Required action
Find the line containing "10 Great Acre Landscaping Ideas (856, 2473)" in the records below. Copy exactly that line and each one after it, ending at the line containing "Tree Removal and", and nothing more.

Stored items
====================

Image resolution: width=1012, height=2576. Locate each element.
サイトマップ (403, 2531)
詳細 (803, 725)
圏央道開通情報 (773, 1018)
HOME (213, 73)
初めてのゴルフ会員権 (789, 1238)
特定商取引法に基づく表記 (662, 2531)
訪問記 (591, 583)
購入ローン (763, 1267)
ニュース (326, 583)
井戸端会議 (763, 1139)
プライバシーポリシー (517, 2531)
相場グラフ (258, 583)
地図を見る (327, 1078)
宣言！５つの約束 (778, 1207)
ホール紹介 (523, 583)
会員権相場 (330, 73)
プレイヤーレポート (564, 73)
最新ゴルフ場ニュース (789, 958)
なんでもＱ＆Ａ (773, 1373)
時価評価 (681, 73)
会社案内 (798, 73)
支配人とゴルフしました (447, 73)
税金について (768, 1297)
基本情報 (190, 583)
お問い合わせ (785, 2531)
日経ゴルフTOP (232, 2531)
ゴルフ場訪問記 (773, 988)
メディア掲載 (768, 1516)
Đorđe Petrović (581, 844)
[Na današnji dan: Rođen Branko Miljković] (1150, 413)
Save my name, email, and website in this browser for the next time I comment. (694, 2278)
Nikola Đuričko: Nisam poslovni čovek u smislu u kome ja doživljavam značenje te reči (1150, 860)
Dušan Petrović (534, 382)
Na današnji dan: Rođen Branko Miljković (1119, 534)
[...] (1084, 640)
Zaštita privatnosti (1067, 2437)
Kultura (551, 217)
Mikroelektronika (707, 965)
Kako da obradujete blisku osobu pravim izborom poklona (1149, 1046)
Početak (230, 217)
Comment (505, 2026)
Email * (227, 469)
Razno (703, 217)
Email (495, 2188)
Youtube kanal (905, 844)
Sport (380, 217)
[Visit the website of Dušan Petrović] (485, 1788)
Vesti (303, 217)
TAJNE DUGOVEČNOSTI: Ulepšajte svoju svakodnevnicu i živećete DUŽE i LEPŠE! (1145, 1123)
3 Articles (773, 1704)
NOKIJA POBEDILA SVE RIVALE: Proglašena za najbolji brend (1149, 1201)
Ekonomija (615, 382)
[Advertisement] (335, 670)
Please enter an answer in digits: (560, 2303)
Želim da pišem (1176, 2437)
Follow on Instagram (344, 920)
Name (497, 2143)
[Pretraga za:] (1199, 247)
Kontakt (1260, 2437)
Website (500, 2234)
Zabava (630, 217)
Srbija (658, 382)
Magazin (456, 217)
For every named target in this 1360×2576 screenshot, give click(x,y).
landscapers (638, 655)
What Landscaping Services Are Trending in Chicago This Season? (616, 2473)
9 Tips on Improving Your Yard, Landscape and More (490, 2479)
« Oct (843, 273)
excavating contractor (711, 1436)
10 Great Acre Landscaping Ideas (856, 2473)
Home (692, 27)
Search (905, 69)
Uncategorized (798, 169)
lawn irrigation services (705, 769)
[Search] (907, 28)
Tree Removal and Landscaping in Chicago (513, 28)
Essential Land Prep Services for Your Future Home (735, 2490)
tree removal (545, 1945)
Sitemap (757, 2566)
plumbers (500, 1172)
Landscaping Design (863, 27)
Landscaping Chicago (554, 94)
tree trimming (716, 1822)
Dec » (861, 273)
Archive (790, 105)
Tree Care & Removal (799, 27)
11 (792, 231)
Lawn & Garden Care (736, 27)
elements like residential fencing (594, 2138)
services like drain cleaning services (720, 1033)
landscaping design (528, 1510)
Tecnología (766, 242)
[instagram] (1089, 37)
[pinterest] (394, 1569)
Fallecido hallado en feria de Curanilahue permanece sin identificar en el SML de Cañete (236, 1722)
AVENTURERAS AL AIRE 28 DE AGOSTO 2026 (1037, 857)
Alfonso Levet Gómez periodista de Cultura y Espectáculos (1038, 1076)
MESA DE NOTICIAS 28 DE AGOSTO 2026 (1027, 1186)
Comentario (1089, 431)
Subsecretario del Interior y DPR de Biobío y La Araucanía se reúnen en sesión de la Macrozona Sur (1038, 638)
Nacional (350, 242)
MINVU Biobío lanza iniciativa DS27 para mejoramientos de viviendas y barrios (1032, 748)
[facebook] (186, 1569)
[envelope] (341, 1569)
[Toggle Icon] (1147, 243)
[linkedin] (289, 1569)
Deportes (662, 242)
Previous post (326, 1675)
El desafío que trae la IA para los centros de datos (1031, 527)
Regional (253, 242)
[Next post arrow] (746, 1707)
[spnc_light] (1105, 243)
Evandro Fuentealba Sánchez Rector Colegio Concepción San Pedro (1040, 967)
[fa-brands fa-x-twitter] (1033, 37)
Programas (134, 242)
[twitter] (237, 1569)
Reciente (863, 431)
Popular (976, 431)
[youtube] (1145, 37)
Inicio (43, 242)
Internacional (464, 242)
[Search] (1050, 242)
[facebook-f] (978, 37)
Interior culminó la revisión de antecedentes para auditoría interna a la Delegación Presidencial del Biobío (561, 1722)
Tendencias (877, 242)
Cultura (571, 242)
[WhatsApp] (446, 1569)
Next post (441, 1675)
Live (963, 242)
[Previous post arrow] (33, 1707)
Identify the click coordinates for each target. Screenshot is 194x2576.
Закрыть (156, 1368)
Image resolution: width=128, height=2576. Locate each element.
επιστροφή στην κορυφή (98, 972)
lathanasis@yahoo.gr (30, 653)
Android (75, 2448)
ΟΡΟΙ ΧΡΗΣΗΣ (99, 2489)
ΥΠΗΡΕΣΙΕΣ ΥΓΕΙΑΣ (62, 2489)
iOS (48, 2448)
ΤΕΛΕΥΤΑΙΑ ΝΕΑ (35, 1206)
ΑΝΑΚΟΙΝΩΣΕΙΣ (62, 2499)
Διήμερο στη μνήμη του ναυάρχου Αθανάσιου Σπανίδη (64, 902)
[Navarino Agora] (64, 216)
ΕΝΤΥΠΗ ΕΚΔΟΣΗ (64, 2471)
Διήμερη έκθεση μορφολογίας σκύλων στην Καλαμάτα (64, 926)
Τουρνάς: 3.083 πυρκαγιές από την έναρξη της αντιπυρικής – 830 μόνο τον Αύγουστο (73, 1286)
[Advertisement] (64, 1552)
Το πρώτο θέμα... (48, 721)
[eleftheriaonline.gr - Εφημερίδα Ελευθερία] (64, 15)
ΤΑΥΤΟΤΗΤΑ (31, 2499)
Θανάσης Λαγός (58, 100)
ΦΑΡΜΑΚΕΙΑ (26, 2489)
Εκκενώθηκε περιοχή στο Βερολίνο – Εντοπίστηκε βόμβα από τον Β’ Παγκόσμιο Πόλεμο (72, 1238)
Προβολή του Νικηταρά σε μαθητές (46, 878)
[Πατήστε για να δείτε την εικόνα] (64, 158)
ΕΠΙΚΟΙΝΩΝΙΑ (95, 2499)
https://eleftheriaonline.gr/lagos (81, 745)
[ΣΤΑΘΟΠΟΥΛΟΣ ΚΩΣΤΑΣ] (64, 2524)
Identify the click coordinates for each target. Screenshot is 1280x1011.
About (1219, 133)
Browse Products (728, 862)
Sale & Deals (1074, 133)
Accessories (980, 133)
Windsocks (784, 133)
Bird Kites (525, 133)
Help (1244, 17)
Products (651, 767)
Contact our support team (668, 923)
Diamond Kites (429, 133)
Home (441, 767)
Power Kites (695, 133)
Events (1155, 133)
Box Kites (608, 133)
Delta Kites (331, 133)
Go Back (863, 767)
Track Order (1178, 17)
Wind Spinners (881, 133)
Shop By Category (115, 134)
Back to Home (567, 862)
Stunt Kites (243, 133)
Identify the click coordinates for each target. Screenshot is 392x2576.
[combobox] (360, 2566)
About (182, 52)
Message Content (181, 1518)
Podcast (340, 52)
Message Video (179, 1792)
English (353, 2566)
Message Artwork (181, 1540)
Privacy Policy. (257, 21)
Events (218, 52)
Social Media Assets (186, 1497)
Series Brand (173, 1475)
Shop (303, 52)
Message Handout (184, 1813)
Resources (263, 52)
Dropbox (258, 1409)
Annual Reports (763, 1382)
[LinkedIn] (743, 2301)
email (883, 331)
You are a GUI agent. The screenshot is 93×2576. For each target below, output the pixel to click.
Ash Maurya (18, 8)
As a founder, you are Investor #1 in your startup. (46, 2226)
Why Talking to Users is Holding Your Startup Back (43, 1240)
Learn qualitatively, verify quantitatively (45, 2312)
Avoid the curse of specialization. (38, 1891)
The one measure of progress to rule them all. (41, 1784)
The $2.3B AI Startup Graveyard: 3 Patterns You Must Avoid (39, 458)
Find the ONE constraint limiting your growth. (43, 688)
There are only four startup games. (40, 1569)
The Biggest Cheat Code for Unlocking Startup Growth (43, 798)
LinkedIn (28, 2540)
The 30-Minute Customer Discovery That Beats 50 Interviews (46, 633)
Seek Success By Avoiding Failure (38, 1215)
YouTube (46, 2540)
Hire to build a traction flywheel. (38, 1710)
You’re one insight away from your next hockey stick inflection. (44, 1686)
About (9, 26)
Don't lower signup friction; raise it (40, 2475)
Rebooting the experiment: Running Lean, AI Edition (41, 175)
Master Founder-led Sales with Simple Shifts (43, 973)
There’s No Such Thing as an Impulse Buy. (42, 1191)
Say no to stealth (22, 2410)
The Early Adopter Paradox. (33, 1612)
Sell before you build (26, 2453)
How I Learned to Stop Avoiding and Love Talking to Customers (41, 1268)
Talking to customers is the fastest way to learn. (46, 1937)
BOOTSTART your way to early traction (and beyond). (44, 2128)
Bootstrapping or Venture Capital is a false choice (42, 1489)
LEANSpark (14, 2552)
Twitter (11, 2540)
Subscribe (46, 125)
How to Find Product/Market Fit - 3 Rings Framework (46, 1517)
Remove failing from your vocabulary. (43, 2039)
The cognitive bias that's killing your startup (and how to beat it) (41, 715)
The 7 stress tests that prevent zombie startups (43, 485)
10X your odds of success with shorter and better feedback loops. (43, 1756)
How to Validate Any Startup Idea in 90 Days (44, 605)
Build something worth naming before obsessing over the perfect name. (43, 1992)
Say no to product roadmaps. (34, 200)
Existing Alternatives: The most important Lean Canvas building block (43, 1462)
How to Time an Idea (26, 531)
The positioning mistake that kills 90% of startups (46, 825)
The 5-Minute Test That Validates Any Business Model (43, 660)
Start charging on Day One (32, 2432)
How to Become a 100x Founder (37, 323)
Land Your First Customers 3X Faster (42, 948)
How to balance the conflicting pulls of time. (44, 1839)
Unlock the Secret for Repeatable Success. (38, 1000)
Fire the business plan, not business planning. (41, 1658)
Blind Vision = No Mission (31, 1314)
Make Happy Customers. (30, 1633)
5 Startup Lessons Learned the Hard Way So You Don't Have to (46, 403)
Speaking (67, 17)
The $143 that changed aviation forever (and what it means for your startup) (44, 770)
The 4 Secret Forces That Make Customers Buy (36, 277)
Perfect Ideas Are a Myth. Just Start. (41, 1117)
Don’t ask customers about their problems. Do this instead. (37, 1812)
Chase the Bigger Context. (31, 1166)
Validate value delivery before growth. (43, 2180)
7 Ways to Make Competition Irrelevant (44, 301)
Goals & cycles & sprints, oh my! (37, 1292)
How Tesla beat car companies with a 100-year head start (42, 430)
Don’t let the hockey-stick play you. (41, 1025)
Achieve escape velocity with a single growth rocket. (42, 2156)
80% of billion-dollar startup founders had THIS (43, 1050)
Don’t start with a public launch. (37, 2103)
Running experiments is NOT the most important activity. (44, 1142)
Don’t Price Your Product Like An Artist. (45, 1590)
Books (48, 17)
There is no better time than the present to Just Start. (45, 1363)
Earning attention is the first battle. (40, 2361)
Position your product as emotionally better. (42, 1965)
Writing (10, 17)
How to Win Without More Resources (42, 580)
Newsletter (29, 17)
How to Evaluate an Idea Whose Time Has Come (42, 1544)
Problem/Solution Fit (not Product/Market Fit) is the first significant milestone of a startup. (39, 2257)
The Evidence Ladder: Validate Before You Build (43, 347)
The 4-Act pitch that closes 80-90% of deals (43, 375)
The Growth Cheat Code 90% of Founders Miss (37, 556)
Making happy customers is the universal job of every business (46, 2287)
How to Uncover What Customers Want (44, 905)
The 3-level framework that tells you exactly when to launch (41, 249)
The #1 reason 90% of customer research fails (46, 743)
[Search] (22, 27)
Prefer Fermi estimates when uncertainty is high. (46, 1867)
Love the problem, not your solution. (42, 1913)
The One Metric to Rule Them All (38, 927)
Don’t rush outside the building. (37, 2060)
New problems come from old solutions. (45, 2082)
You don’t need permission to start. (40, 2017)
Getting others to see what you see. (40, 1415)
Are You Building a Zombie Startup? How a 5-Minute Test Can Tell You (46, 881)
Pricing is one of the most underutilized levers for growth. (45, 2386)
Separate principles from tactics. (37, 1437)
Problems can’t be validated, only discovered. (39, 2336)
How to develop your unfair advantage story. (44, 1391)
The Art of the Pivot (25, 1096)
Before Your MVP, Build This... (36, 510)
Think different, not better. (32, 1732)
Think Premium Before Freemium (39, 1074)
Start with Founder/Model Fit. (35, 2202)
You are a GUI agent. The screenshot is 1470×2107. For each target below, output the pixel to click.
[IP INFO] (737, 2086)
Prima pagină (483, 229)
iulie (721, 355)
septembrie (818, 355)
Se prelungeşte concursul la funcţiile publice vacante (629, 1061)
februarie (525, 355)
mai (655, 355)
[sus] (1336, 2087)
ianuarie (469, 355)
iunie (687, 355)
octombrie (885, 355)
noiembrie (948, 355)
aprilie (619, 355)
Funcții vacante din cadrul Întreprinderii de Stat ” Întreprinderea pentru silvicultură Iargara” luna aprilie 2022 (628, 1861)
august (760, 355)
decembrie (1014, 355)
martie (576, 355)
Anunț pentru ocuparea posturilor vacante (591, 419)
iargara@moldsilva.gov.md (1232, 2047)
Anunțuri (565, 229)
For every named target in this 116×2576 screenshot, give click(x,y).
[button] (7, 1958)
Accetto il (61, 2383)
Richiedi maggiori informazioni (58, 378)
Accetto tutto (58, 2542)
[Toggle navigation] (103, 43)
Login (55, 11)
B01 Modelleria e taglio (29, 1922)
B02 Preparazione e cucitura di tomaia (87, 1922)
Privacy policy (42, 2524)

====================

Reply to the task
10 Great Acre Landscaping Ideas (856, 2473)
Home (692, 27)
Search (905, 69)
Uncategorized (798, 169)
lawn irrigation services (705, 769)
[Search] (907, 28)
Tree Removal and Landscaping in Chicago (513, 28)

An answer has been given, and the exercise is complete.